The Local Government Code of 1991 provides that local government units (LGUs) shall appropriate in its annual budget no less than 20 centavos out of every internal revenue allotment peso, for “development projects.” The roots of this provision go back to Sweden in 1972. Delegates at the UN Environment Conference crafted an innovative “20-20 Pact.” This committed governments to earmark 20 percent of resources for the basic needs of the poorest: nutrition, health care, medicine, potable water and sanitation, education, etc.
Section 287 is the Philippine response to the “20:20 Initiative’s” humane vision. But those who manipulate this vital safety net into a mini-pork barrel mar that insight. Few LGUs draw up adequate Annual Investment Plans. Most politicians prefer doles.
Yet, $50 livelihood loans for poor women, to take one example, won the 2006 Nobel Peace Prize for Muhammad Yunus and Grameen Bank. “Micro-credit is a means… whereby large population groups find ways to break out of poverty,” the Nobel citation said.
And that’s exactly how the Center for Agriculture & Rural Development Mutually Reinforcing Institutions (CARD MRI) won the 2008 Ramon Magsaysay Award for Public Service.
Starting with P20 in 1986, Jaime Aristotle Alip, Dolores Torres and Lorenza Bañez assisted landless women working in Laguna’s coconut plantations. Using Grameen methods, Laguna borrowers guaranteed each other’s loans. They pledged to make loan payments and savings deposits every week.
The strategy worked. The women’s loan repayment rate is above 99 percent. The project’s return on equity is 12.5 percent on assets of $18 million, a long way from the original P20 capital.
Today, the project has 629 branches throughout the Philippines. More than half a million poor women are members. And two and a half million people are insured. Many are now self-employed, raising chickens, goats or pigs; operating tricycles and street-side restaurants; or working as tailors, market vendors and mini-storekeepers.
The center’s lending program provides livelihood-skills training. The project stresses individual responsibility. And its micro-insurance program serves as a safety net against emergency expenses, so often a catastrophe for the poor.
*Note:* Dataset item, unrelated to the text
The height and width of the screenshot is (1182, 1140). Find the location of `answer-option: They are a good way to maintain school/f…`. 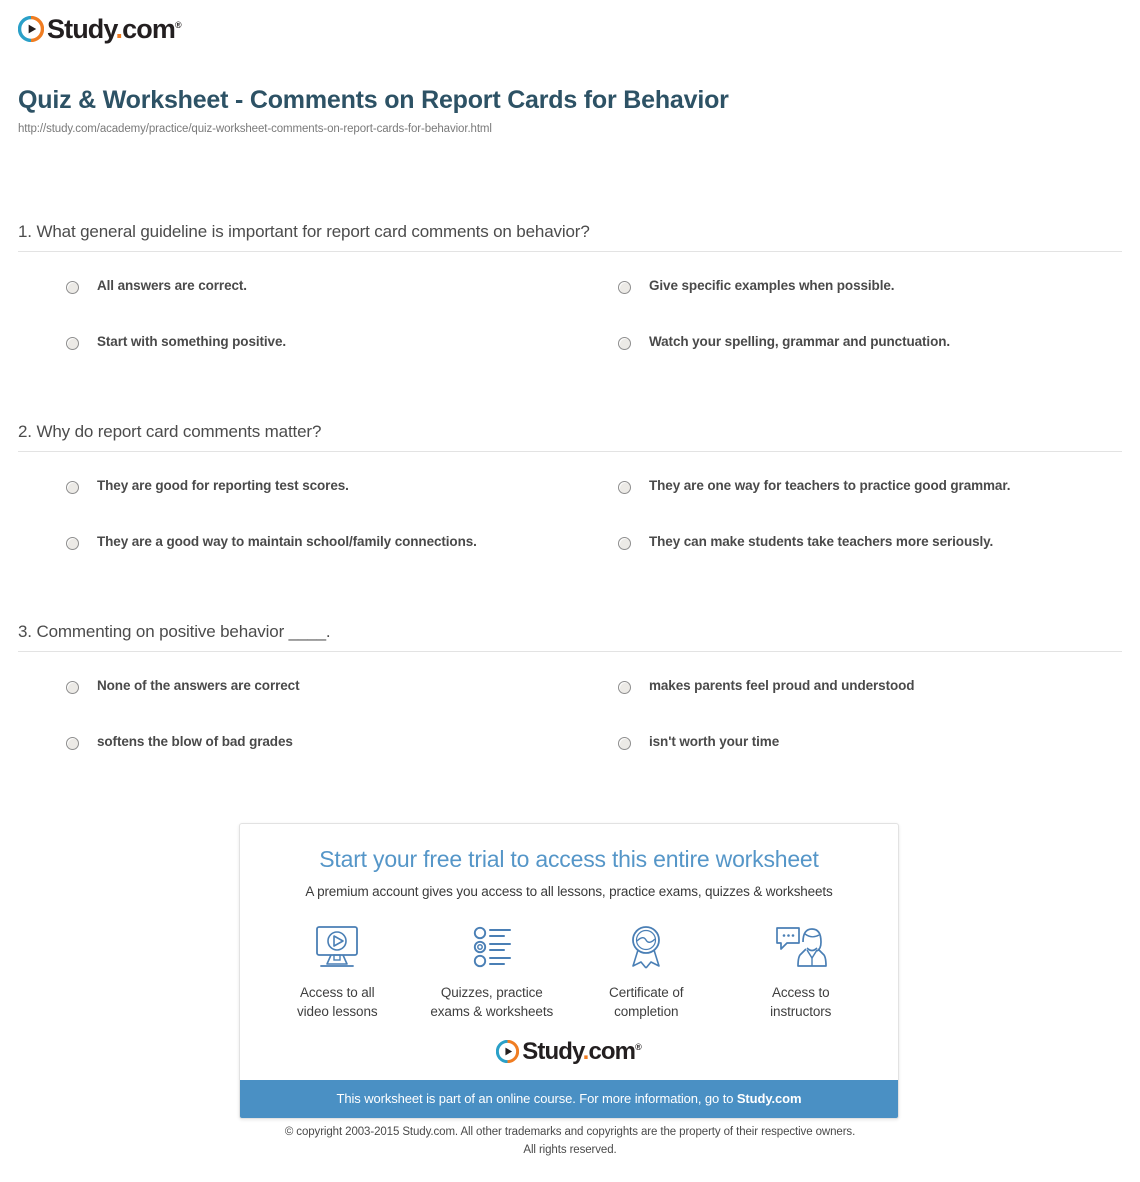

Despite striking progress, only a few have advanced to become “mature clients,” the citation notes. These are members who built income-generating businesses with over $2,200 in working capital. Each of these can employ from 5 to 15 workers.
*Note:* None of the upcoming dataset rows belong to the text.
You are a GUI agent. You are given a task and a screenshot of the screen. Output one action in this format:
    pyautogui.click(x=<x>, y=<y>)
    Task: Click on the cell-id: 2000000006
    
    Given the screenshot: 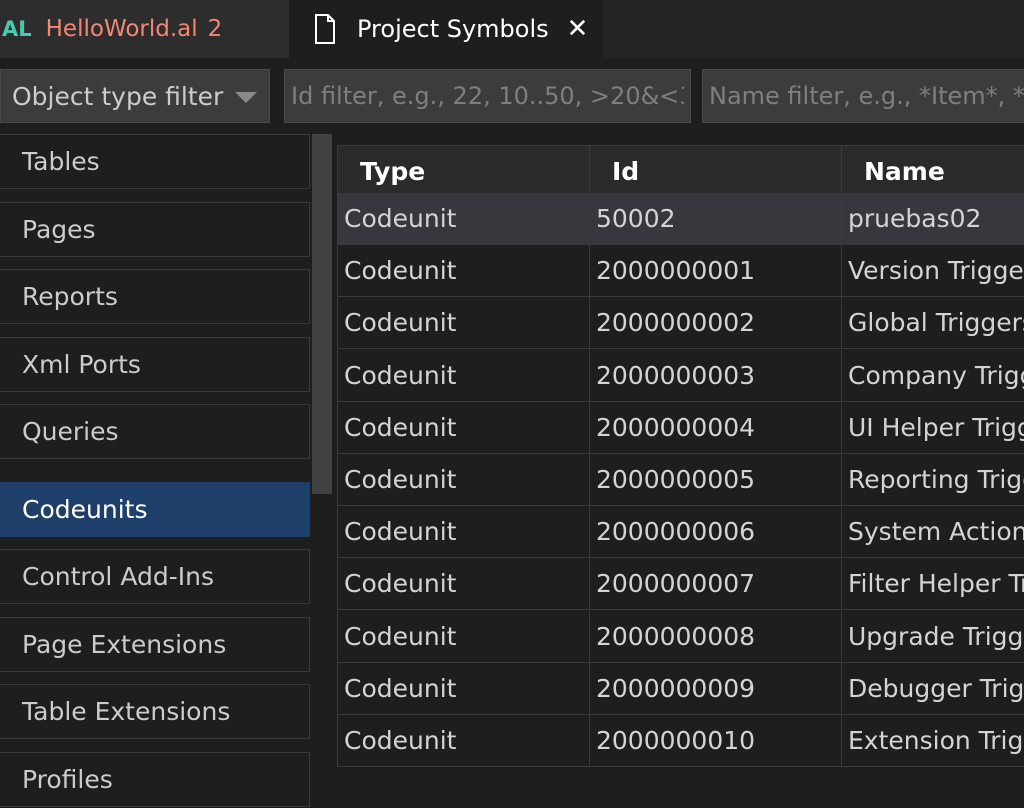 What is the action you would take?
    pyautogui.click(x=716, y=532)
“Most remain poor,” the Magsaysay Award citation says. “Even so, their lives are better because of CARD MRI. Even small additions to a family’s income can have profound consequences—for better housing, for better nutrition, and, most of all, for better education. Over time, these small benefits accumulate, securing and improving the lives of members and offering better hopes to the next generation.”
This Magsaysay awardee gives a glimpse of what the 20 Per Cent Development Fund could have accomplished for 41,995 barangay, if local government leaders didn’t have sticky fingers. But will the piranhas in a feeding frenzy pay heed?